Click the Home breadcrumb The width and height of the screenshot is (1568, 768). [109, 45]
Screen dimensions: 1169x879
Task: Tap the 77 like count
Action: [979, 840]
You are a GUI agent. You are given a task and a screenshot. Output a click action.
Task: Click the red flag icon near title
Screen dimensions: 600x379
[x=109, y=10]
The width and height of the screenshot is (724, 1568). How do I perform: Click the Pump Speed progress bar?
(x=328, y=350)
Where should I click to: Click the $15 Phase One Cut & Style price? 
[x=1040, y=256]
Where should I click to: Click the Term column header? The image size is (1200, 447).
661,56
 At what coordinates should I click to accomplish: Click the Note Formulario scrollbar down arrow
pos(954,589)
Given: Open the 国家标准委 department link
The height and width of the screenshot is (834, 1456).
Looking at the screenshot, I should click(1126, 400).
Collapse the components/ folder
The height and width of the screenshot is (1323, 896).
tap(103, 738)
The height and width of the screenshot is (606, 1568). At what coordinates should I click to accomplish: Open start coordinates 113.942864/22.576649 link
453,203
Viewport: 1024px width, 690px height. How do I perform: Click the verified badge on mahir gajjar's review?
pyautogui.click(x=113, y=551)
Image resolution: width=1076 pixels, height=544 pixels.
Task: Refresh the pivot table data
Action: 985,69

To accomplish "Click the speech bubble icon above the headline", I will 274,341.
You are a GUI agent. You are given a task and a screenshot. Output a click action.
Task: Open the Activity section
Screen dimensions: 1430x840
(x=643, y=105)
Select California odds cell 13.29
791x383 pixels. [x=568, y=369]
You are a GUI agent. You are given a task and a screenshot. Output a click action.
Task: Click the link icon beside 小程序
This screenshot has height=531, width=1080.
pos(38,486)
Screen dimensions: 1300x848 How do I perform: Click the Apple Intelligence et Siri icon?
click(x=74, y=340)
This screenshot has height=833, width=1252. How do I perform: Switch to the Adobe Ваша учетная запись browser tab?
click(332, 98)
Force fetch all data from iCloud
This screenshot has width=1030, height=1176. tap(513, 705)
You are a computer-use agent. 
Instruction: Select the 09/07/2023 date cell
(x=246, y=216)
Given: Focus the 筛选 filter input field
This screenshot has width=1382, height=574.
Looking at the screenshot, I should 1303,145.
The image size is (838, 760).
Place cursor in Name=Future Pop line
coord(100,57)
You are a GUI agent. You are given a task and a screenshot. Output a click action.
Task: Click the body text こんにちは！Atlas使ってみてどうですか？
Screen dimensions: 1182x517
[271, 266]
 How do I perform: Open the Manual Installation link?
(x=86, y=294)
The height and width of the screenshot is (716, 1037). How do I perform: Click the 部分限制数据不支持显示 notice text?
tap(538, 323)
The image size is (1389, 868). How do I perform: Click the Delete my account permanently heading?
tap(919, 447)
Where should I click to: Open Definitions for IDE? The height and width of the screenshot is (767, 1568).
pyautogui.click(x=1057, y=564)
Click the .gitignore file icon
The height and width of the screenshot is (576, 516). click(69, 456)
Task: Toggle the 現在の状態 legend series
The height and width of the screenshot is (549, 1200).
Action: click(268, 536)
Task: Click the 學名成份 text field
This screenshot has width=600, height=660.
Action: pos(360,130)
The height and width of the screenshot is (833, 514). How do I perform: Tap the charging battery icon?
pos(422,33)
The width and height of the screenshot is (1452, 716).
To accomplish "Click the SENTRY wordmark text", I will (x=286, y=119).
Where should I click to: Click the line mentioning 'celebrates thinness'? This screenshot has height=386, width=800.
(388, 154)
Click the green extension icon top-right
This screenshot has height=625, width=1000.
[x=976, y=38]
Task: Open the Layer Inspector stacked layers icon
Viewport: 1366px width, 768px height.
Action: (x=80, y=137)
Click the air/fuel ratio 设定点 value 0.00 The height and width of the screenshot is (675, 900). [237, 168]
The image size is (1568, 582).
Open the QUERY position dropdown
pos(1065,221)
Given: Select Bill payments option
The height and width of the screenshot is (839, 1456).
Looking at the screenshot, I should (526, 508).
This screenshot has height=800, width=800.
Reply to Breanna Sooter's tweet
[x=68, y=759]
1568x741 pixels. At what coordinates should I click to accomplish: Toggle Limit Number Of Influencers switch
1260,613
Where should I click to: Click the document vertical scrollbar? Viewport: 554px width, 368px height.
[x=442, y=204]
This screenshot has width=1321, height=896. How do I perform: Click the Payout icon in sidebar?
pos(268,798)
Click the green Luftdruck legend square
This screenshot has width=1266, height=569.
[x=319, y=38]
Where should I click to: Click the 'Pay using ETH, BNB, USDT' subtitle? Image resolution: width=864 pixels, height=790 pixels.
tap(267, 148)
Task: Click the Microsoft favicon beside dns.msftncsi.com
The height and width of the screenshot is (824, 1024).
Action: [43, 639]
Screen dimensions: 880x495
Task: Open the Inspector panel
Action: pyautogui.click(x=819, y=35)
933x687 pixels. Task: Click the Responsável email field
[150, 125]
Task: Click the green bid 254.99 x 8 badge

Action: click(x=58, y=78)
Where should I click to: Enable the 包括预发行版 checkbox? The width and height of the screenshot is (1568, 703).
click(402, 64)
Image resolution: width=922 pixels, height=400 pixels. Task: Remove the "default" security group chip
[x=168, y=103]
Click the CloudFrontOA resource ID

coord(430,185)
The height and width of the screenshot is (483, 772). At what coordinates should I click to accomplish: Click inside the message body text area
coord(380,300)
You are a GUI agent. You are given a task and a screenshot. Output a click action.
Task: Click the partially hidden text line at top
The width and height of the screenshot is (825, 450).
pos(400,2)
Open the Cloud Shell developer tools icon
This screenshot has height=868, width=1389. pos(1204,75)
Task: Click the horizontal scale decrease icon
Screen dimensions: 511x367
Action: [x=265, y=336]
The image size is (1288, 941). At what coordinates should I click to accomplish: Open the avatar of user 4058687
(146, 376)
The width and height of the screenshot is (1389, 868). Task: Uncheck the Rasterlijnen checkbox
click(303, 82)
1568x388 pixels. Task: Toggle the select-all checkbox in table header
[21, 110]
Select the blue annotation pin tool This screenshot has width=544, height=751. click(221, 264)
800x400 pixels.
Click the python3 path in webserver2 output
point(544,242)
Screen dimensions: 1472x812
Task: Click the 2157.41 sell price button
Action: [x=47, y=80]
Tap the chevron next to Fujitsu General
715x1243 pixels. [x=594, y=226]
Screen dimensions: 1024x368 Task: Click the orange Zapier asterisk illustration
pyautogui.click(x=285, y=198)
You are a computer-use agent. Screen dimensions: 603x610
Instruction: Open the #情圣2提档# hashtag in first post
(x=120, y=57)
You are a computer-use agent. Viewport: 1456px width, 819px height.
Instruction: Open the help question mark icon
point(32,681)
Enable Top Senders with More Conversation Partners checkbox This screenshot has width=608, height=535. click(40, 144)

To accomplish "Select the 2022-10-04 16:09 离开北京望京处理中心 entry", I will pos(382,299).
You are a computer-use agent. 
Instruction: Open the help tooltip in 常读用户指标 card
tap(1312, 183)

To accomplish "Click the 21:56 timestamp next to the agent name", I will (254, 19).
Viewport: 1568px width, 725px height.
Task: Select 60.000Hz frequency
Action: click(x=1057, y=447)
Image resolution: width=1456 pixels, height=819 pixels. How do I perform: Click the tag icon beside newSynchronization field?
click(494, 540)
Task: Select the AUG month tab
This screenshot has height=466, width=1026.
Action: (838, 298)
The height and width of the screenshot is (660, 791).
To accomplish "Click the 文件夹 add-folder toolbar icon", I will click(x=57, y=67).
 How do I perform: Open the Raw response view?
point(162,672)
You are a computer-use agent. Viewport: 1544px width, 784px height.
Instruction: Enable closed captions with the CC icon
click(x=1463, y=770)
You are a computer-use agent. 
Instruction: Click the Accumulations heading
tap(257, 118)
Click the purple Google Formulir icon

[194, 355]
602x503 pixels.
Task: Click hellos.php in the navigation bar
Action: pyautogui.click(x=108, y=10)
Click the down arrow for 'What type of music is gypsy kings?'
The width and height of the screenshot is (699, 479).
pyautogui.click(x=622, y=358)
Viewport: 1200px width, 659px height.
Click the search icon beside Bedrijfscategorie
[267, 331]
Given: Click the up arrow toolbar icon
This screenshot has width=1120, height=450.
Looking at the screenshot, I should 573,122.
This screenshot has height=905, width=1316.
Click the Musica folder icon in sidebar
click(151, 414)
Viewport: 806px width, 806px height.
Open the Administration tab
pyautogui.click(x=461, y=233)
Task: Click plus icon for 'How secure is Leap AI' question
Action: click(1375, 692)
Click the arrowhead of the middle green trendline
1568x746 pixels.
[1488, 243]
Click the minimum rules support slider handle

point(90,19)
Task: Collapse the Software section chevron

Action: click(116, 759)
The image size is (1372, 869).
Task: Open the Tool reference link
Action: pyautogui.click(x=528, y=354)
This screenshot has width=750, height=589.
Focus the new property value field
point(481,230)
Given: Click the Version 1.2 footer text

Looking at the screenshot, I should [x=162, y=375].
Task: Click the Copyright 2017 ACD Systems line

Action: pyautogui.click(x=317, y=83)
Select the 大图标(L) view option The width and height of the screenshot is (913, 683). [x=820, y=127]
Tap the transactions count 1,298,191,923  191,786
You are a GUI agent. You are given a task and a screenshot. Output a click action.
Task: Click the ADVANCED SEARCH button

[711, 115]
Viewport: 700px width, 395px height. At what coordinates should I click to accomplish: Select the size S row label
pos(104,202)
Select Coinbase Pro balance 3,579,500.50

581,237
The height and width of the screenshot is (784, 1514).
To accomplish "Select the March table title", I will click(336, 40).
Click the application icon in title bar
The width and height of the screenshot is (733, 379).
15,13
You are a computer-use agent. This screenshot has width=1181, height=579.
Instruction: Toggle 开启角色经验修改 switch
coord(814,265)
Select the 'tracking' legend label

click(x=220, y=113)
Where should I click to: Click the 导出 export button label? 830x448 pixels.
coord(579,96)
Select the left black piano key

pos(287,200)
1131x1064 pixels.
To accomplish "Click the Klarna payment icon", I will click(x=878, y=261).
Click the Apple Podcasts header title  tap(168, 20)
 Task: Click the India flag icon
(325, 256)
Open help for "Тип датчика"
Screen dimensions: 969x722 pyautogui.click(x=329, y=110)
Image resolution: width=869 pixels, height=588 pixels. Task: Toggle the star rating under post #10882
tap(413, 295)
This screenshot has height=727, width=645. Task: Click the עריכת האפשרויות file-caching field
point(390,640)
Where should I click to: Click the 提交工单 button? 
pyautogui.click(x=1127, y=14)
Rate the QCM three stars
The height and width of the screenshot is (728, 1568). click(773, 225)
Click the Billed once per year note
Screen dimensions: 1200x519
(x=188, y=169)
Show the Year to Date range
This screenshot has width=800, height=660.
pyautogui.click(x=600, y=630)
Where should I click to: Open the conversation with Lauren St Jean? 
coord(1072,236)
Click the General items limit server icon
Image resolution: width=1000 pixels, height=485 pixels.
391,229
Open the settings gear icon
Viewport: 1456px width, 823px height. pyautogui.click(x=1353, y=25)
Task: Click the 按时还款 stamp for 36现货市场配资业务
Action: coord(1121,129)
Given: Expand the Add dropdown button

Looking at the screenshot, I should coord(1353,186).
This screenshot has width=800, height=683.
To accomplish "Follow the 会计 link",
•••
» **WHAT YOU ARE ASKED TO DO**: Starting at the line containing "Click the .gitignore file icon" and ending at the line containing "pos(422,33)", rewrite the material with "charging battery icon" swapped for "battery status icon" and everything else unchanged.

» **RESULT FOR THIS TASK**:
Click the .gitignore file icon
The height and width of the screenshot is (576, 516). click(69, 456)
Task: Toggle the 現在の状態 legend series
The height and width of the screenshot is (549, 1200).
Action: click(268, 536)
Task: Click the 學名成份 text field
This screenshot has width=600, height=660.
Action: pos(360,130)
The height and width of the screenshot is (833, 514). How do I perform: Tap the battery status icon?
pos(422,33)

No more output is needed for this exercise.